Indictments are possible for Trump, too.
A Trump spokesperson told CNN there was “clearly a concerted effort to undermine the vital, Constitutionally-rooted Executive and Attorney-Client Privileges through partisan, political persecution.”
A request for comment from Daily Kos regarding how Trump’s legal team views crime fraud exceptions to executive privilege was not immediately returned Friday.
Trump has been warned to cut contact with his former chief of staff, Mark Meadows, but that legal advice is reportedly going unheeded.

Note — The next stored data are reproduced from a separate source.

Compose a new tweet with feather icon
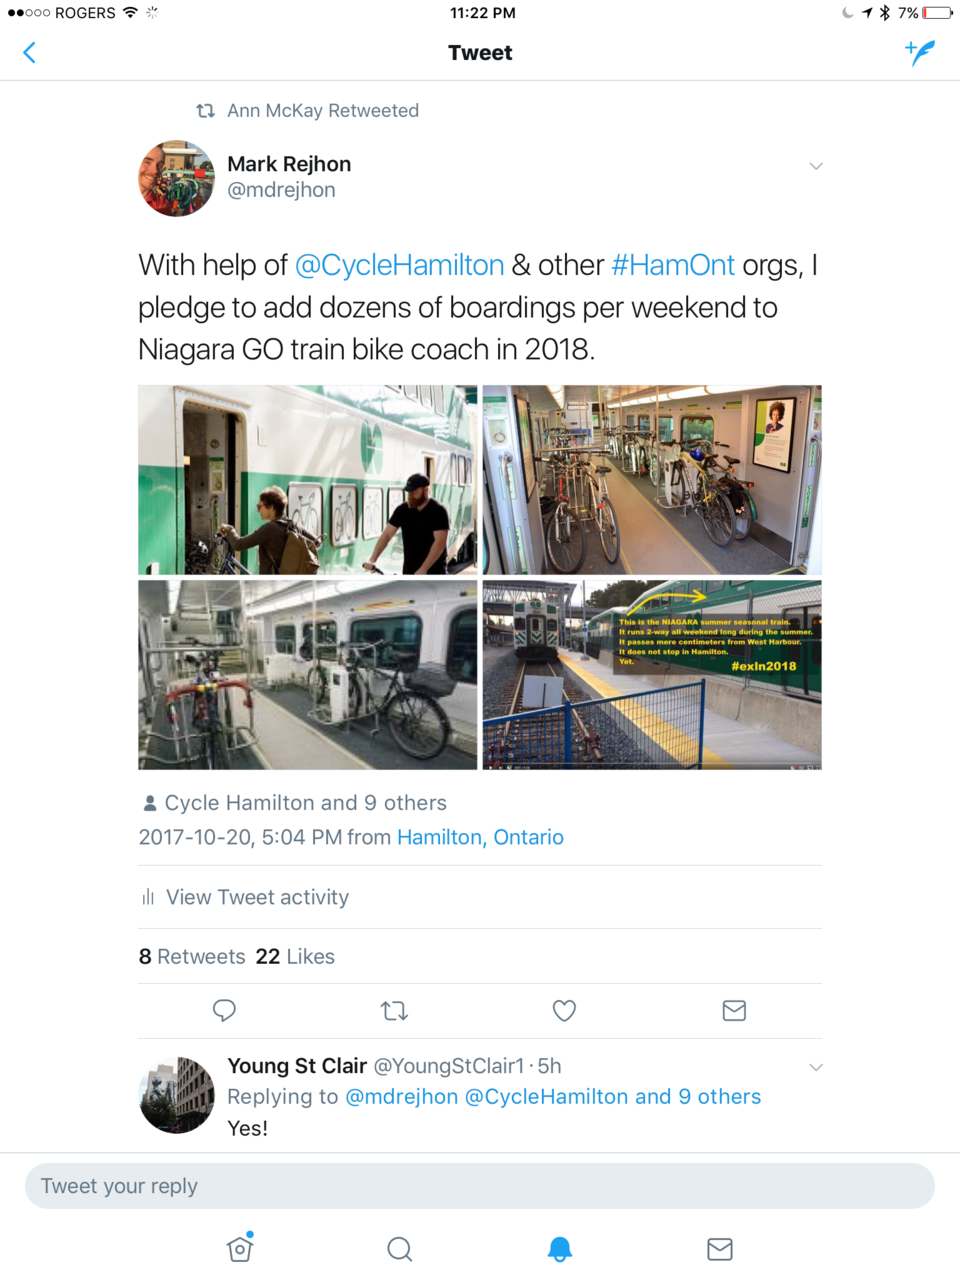960x1280 pixels. [x=919, y=52]
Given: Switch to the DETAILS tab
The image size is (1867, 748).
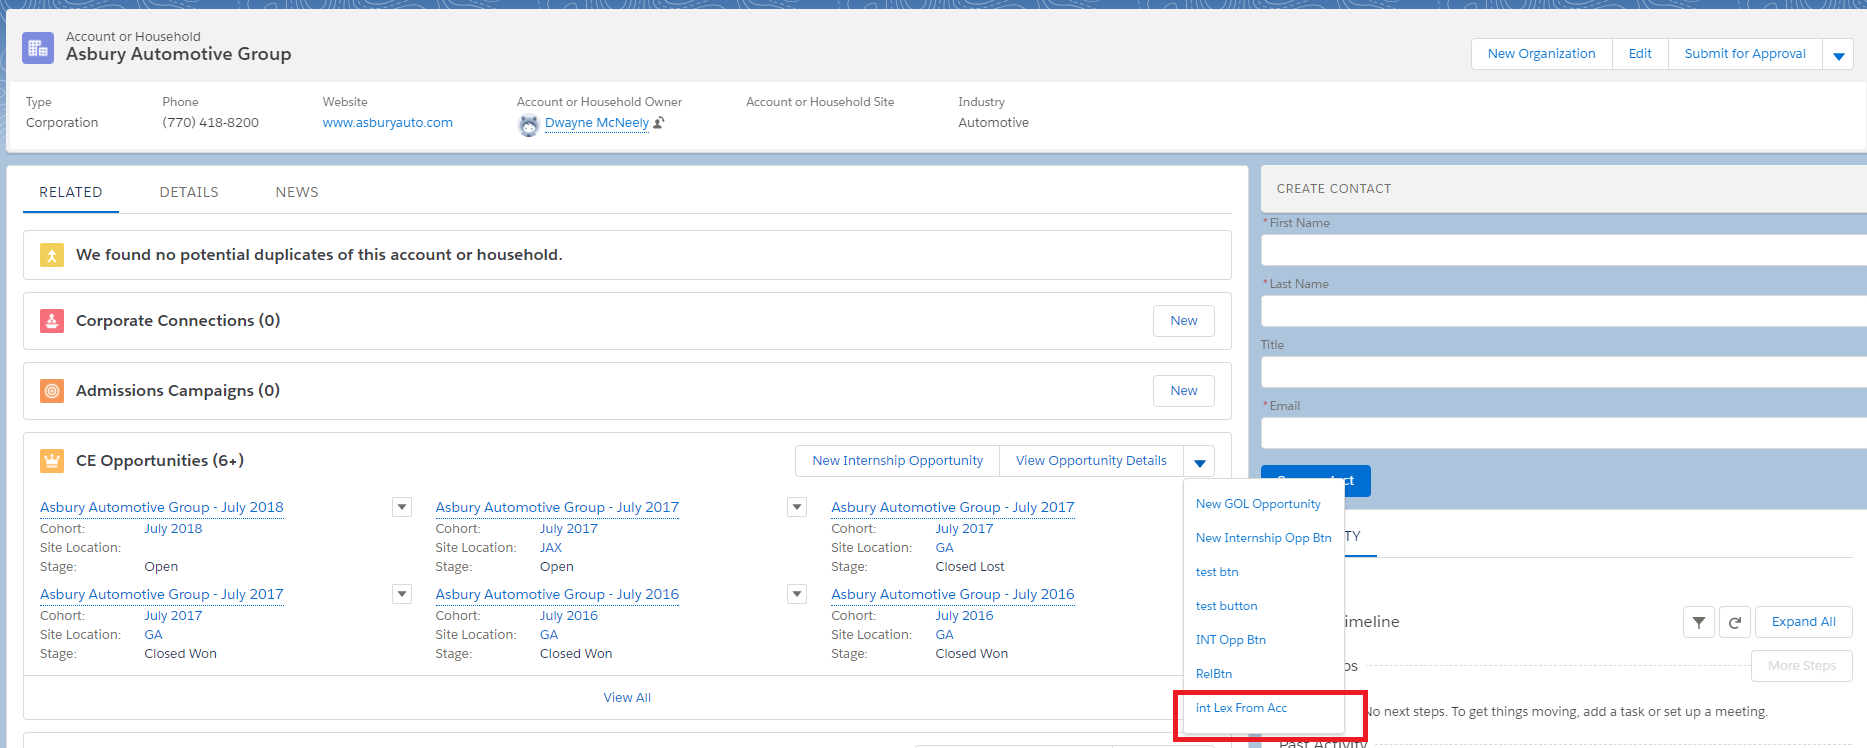Looking at the screenshot, I should click(x=189, y=192).

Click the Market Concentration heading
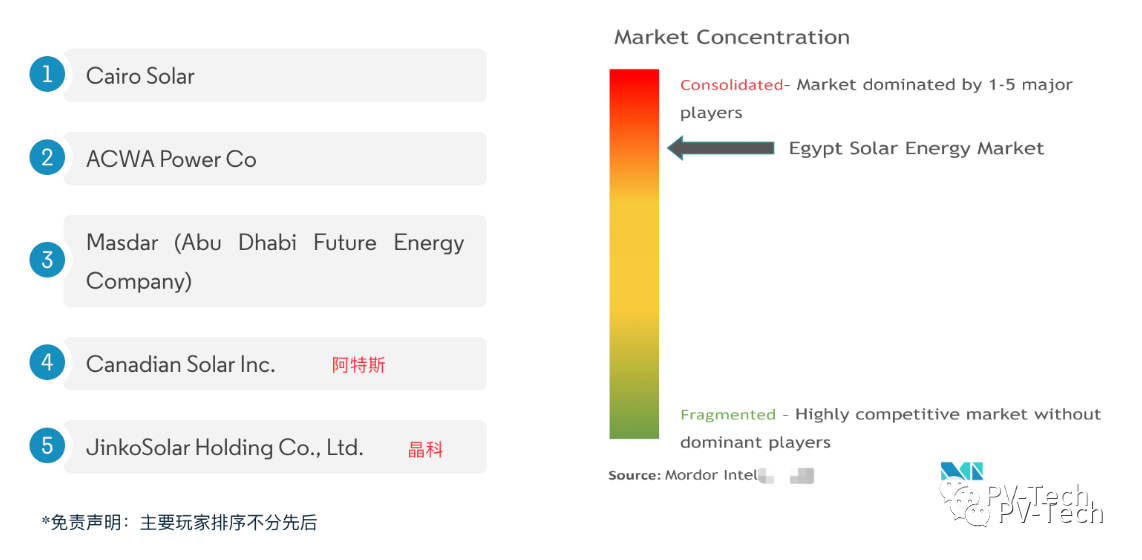731,37
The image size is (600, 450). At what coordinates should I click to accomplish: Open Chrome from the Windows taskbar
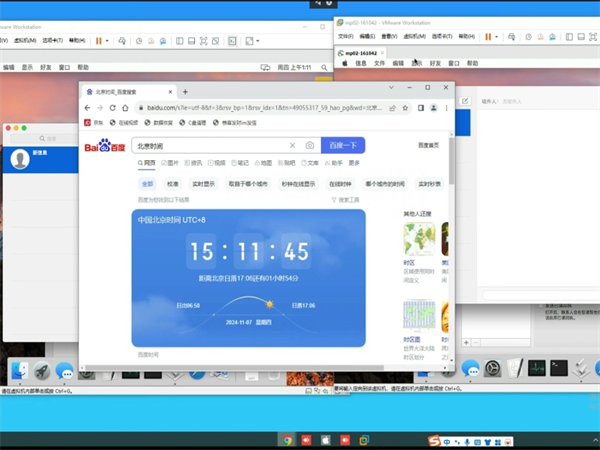point(287,439)
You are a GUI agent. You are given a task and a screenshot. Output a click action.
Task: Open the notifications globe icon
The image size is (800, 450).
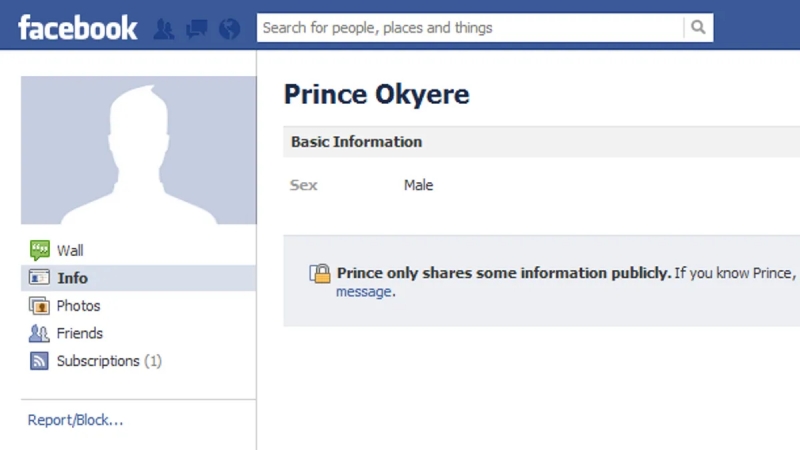pos(229,29)
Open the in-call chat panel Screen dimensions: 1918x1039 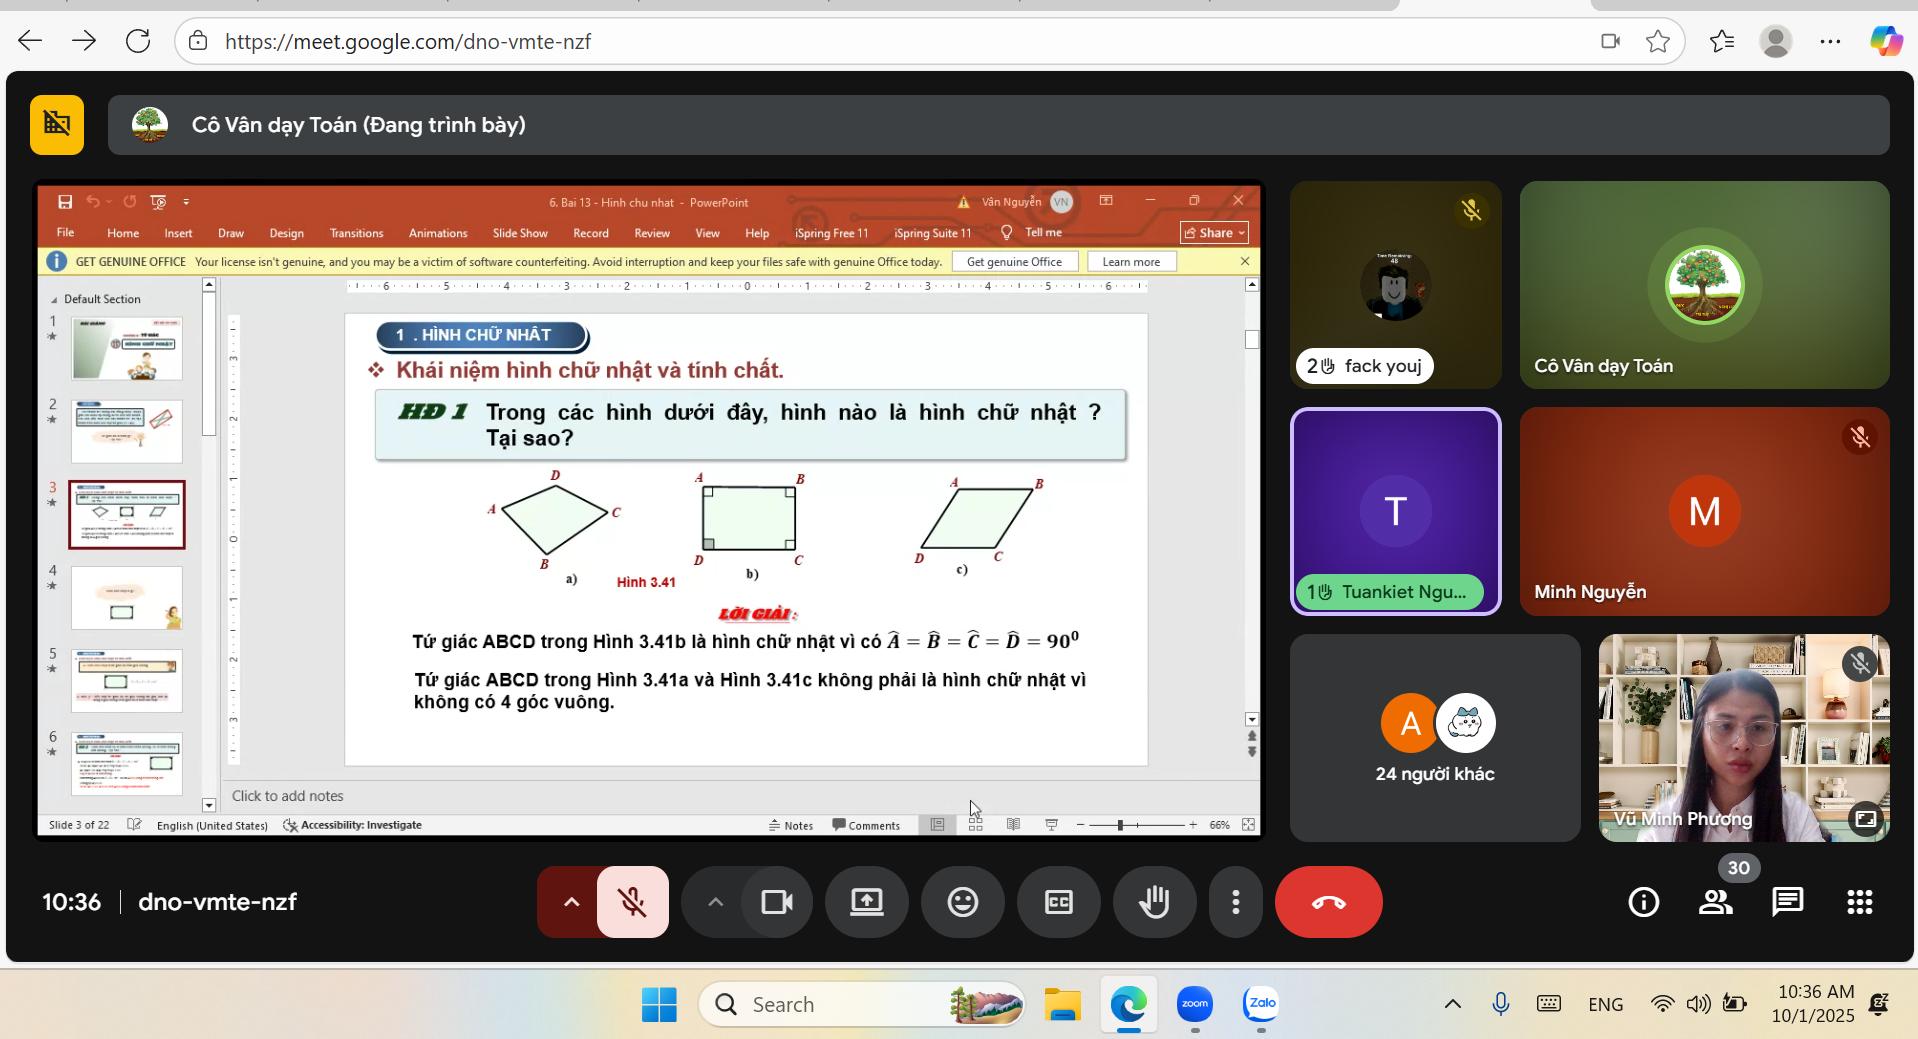(x=1786, y=902)
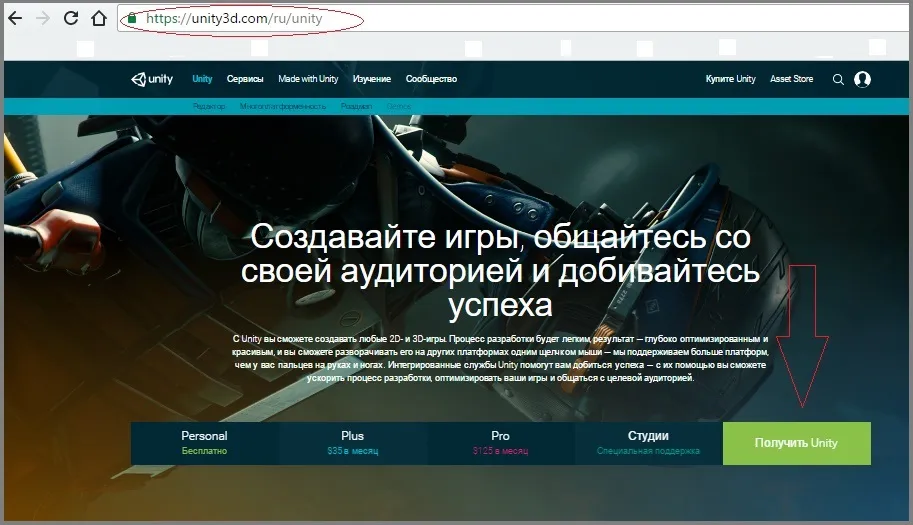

Meadows spent the better part of a year battling with the select committee investigating the Jan. 6 attack and only narrowly avoided prosecution for criminal contempt of Congress. He courted the contempt referral after abruptly ending his cooperation with the committee and skipping a deposition hearing.
Though that relationship fell apart, Meadows gave the committee a wealth of records from his time at the White House, including thousands of text messages and other records like a copy of the PowerPoint presentation retired U.S. Army Col. Phil Waldron made recommending Trump declare a national emergency to seize all paper ballots and stop certification.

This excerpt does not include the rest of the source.